İçeriğe geçmek için "Enter"a basın

Tehcir

Türker Alkan

Ermenistan’da karşılaştığım hemen herkesin Anadolu’yla bir bağı vardı. ‘Dedem Kayseriliydi’, ‘Anam Sivaslıydı.’ Karşılaştığınız Ermenilerin pek çoğundan buna benzer şeyler işitirsiniz.

Bir 24 Nisan daha geldi, geçti. Ermeniler atalarının acılarını unutmadıklarını gösteren gösteriler yaptılar. Türkler karşı gösteriler yaptılar. Sonuçta bir şey değişmedi.

Onlar, ‘İtiraf edin, bize soykırım uyguladınız, kabul edin bunu artık’ diye diretiyor.

### Girdi Verileri
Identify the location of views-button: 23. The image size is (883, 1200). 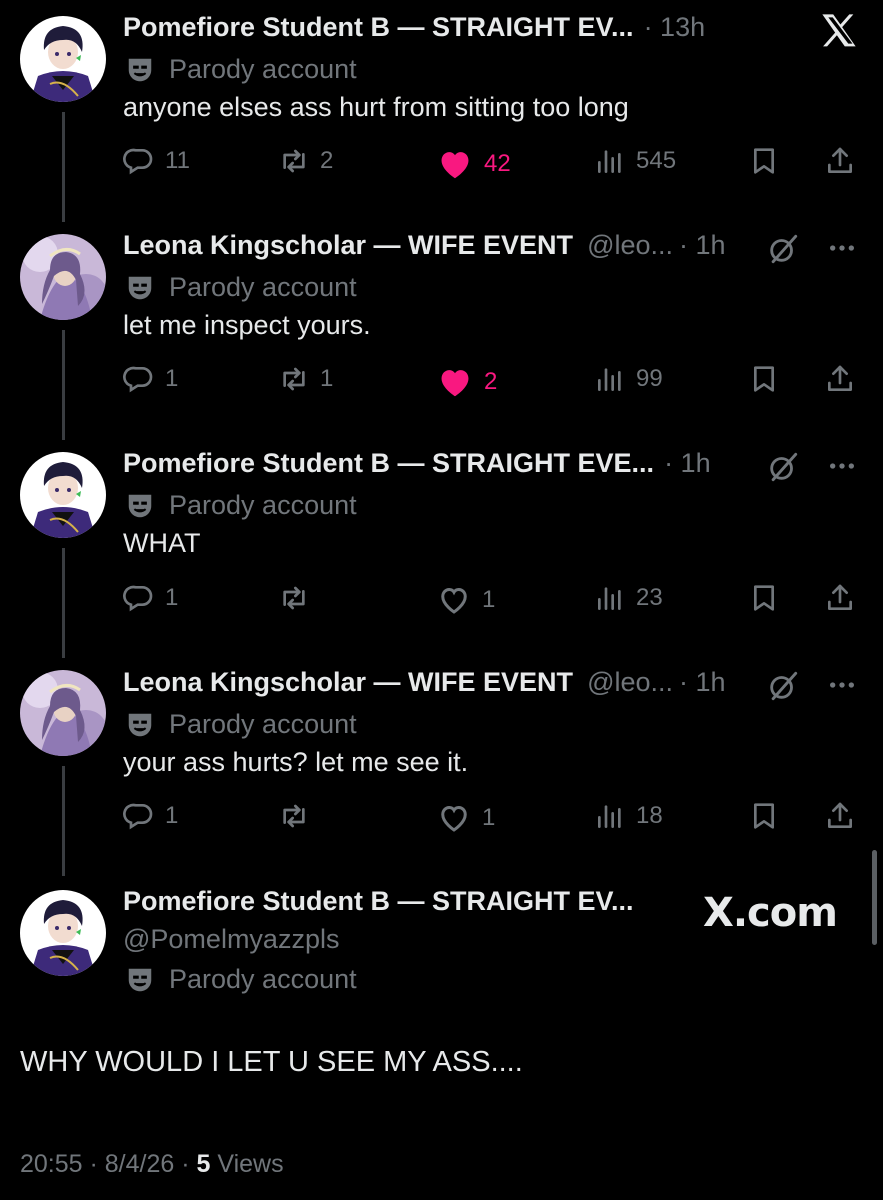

### Yapılacak İş
Lütfen verilen metinde tek tırnak içinde aktarılan sözlerin hepsini sıralayın.

### Beklenen Cevap
- Dedem Kayseriliydi
- Anam Sivaslıydı.
- İtiraf edin, bize soykırım uyguladınız, kabul edin bunu artık